Exodus: How Migration is Changing Our World

  • Paul Collier
Oxford University Press: 2013. 9780195398656 | ISBN: 978-0-1953-9865-6

In Exodus, Paul Collier's objective is to initiate an evidence-based debate about international migration and debunk the biases — especially among 'liberal thinkers' — that he says make such a debate taboo. Worldwide, about 3% of people live in a country other than that of their birth, but in England and Wales, for example, that proportion is 13% and rising. Collier argues that liberal elites wilfully ignore the views of ordinary citizens, who think that this influx can undermine society and the economy. He provides an analytical framework to account for migration, surveys some of the evidence, identifies supposed intellectual biases and offers policy conclusions.

Controlling the flow of people entering a nation is a key element of migration policy. Credit: JEFF GILBERT/ALAMY

Collier makes many powerful and thought-provoking points accessibly, and migration scholars would mostly agree with his analysis. But his contribution to the debate is weakened by occasional lapses in consistency, citation and tolerance for opposing views (including mine). For example, Collier argues that the policy question is not whether migration is good or bad, but whether a bit more of it is desirable. However, most economists would argue this way too, and Collier himself periodically slips into extremes. For example, he writes that “the obligation to help the poor cannot imply a generalized obligation to permit free movement of people”. Who said that it did? Referring to the migration debate, Collier predicts that the “guardians of orthodoxies stand ready with their fatwas”. It would be a better debate if there were no fatwas, either pursued or perceived.

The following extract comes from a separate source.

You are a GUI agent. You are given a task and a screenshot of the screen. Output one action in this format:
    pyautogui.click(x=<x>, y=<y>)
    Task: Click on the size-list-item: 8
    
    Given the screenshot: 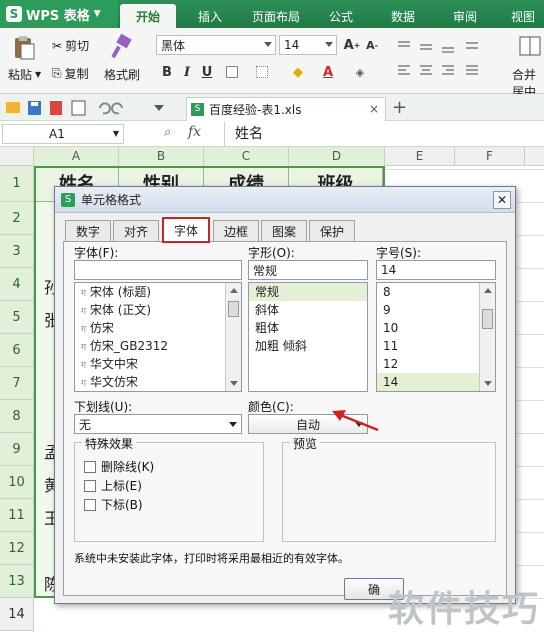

Considering the host countries, Collier contends that the economic benefits of migration are small and the social costs potentially large. He argues persuasively that when a society has too many incomers, trust is eroded and that this undermines the provision of public goods, including support for society's weaker members. This belief underpins Collier's paean to nationalism as an important, if not vital, cement for societies. Collier justifiably provides a reminder that nationalism need not be militaristic or warmongering.

He also argues that, left unconstrained, migration from poor to rich countries would increase almost without limit, because, as more migrants settle in the rich country, it is easier for others to follow. On this basis, he says that migration must be controlled. Almost all migration scholars recognize this relationship and its implication, so it is wearing that Collier inveighs so frequently against “the open door favored by economists” and “universalist utilitarianism”, which he says favours moving “the entire world population ... to the country in which people were most productive”. Frustratingly, he offers no citation for these views.

International migration moves people from regions of low to high productivity, and it is widely acknowledged that migrants themselves reap almost all the economic benefits through their increase in income. Collier argues that it might be reasonable for a share of these benefits to accrue to host societies, because it is their struggles that have created the high-productivity environments. But he wisely suggests that trying to collect that share would do more social harm than economic good.

The brain drain is vigorously debated among specialists.

Collier contends that the populations of small poor countries would experience major losses from the emigration of skilled workers if immigration elsewhere went uncontrolled. This is further grist to his mill — he believes that rich countries should impose controls partly for the sake of poor countries, and should also pay compensation to those who move. The brain drain is vigorously debated among specialists: almost all recognize the possibility of such losses, but many argue that poor countries make such an ineffective use of skills that the losses are small. For example, most qualified physicians in such countries serve the urban elite and have almost no impact on the health of the poor.

On policy, Collier recognizes that temporary migration programmes have widespread economic benefits. However, citing the example of Turkish people in Germany, he argues that open liberal democracies cannot enforce departure when temporary migrants' contracts end. He accuses advocates of such temporary mobility (specifically including me) of ignoring non-economic aspects of migration and of having a “tin-eared detachment from a workable ethics”.

His recommendations include requiring the return of asylum seekers when their countries stabilize, and granting “the initial status of guest worker” to all entrants (other than to those who join a lottery for permanent immigrant status). Such guest workers would join a queue to become permanent immigrants, but until they gained that status, they would pay taxes, receive no social benefits and have only limited access to public services. If they declined to register for permanent immigration, they could be deported without appeal. This seems more ethical than a formal guest-worker scheme, which requires people to leave when their work contracts expire.

Collier's book offers a feast of ideas. For this I commend it, but the dominance of rhetorical spice over evidence-based nutrition makes the meal rather indigestible.